Trillian 5 is another program it’s hard not to admire. Its interface is uncluttered, its social networking support is excellent and it supports more protocols than Digsby. Trillian even has support for chatting while you play a full-screen game, and this feature worked in several popular games we tested it with. The cloud chat storage and device synchronization is a wonderful idea, privacy concerns aside and it is clear that Cerulean consider this to be a major selling point. Sadly, lack of adequate privacy safeguards and broken OTR support let the program down. For a premium product, Cerulean Studios need to do better.
For those who don’t want cloud chat storage but do need good social networking support, Digsby is a good contender. While we liked Trillian’s tabbed social networking window better, Digsby ‘s interface is still very slick and easy to use. It is a shame that the program doesn’t support more protocols, for example, the old-school favourite Internet Relay Chat (IRC) is strangely absent. The lack of support for OTR is also disappointing for privacy advocates.

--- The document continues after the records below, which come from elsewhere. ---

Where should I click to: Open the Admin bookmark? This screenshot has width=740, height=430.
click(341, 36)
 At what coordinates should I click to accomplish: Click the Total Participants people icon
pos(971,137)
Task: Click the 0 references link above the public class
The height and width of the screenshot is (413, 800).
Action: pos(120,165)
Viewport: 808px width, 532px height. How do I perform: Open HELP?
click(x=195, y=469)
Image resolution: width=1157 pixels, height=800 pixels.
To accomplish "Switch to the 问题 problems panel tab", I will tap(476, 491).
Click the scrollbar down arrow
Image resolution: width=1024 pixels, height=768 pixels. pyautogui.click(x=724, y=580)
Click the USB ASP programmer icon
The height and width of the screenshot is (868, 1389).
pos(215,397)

The only package that came close to offering complete webcam and voice support was Jitsi. Even with Jitsi, webcam and voice support is limited to Google Chat, SIP and XMPP connections. That means that for many of us at least, the days of installing two or more messaging programs are still likely to be with us for some time to come.
If we have to pick a winner, then based on the overall performance as a general IM program, we’d have to choose Pidgin as our top rated Windows IM program. Though clearly depending on your needs and priorities you may prefer Trillian or Digsby. If you use your Windows 8 machine as a tablet, IM+ is certainly worth checking out and Jitsi is highly recommended for video chat especially if all the talk of Skype being snooped on has put you off that particular service.